Мы целуемся с Иркой, долго и страстно. Ирка смуглая, у нее черные как смоль кудрявые волосы и такие же черные большие глаза. Она наполовину татарка. И имя у нее немного другое, редкое, которое ей очень идет. Я привычно обнимаю ее, но она уверенно ставит предел для моих действий. Только губы ее дразнят меня и глаза искрятся…
Иду в эскадрилью напрямик, перескакивая через арыки, и думаю о том, что говорил мне сегодня Гришка. Слишком уж толстые ноги у этой Тамары Николаевны…
Я лезу вторым. Впереди меня ползет Даньковец, сзади Иванов. Проползаем два-три шага и опять надолго останавливаемся. Даньковец по сантиметру продвигает вперед руки, пробует землю. Хоть говорил од что давно знает этот путь, а все же проверяет каждый шаг. Я не вижу этого, только слышу осторожные движения его пальцев. Потом сапог его отодвигается от моего лица, и я подтягиваюсь следом, стараясь не задеть рукой что-нибудь в стороне. Когда виснет ракета, мы лежим, как кучи торфа вокруг, такие же темные, мокрые и неподвижные…
Два или три часа уже ползем мы так. Где-то сзади остались колья с кусками оборванной проволоки, наверно, от какой-то прежней линии обороны, потом пошли старые обрушенные окопы. Знакомое нам дерево с вывороченным корнем теперь справа от нас. А мы ползем дальше. Что-то долго на этот раз возится Даньковец. Слышу, как глубоко он вздыхает и, подняв над головой, показывает мне во тьме что-то круглое, вроде большой катушки ниток. Только потом догадываюсь, что это мина. И опять мы ползем…
Кажется, теперь мы у места. Совсем близко темный неровный прямоугольник. Это штабель оплывшего торфа, который виден нам днем. Даньковец машет рукой. Я двигаюсь к нему, замираю рядом. Сзади подползает Иванов. Рука моя проваливается в пустоту. Это узкий ровный окоп — ход сообщения. Он идет от вывороченного дерева туда, к чернеющему над болотом лесному косогору.
Даньковец делает прутиком метку и неслышно сползает в чужой окоп.

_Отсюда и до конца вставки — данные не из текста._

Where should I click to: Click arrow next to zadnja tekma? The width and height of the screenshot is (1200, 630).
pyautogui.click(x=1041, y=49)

Мы за ним. Идем в сторону дерева. Хороший, удобный ход: лишь голову пригни, и не видно. Тут место повыше, чем у нас, и вода не выступает из земли. Шагов через двадцать окоп немного расширяется, чтобы можно было разойтись встречным. Мы ложимся тут на краю и ждем. Час, другой, третий, пока не теряется ощущение времени…

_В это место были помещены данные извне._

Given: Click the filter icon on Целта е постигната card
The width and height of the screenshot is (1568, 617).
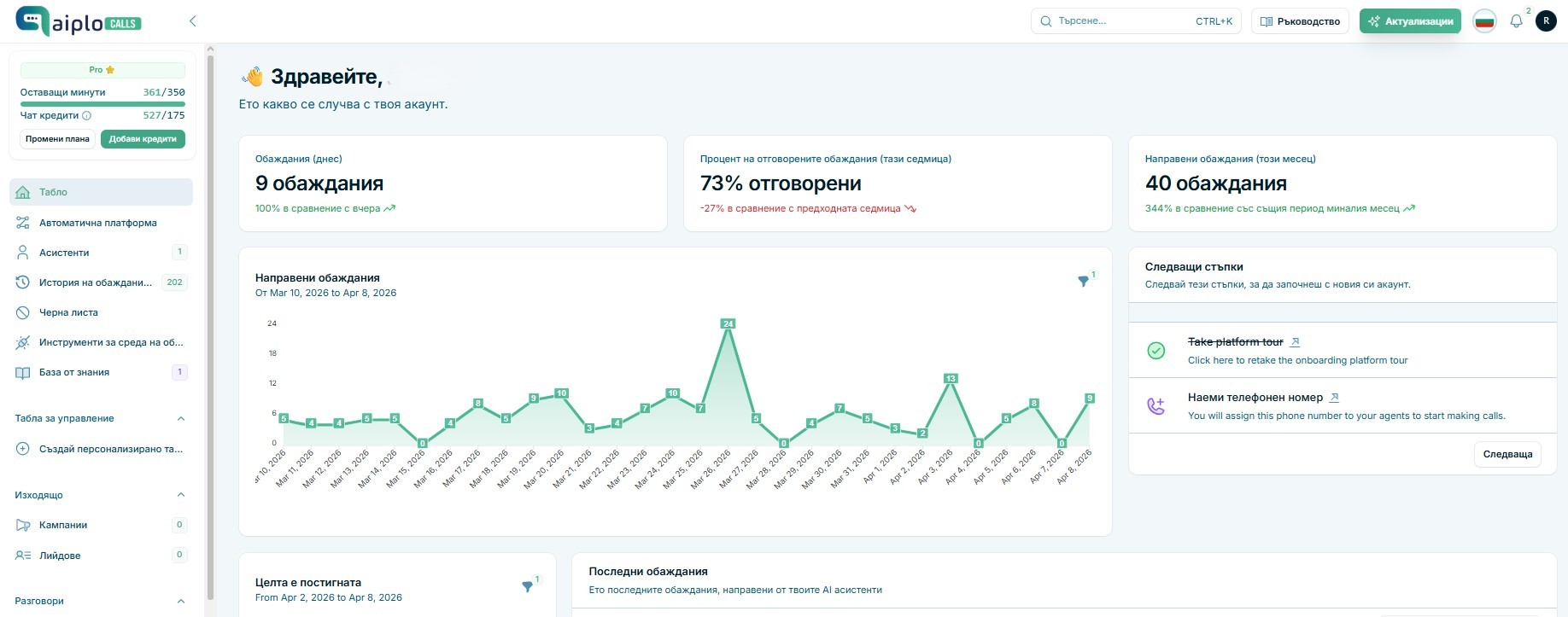Looking at the screenshot, I should coord(527,586).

Все происходит неожиданно, но почти так, как говорит Даньковец. Двое их идут от косогора небыстрым шагом. Луна где-то спрятана за плотными тучами, но их видно еще издали: две приподнятые над окопом круглые головы. И шаги их мы хорошо слышим. Все ближе они, даже тут в ногу идут. Одного мы пропускаем, и в то же мгновение Даньковец скатывается сверху на него. Одновременно я захватываю рукой под каску другого. И как-то теряюсь, не готовый к этому. Я ожидал борьбы, а немец нисколько не сопротивляется, даже руки не поднимает. Вижу его выпученные глаза и давлю все сильнее. С той стороны окопа его держит Иванов, не давая и шевельнуться.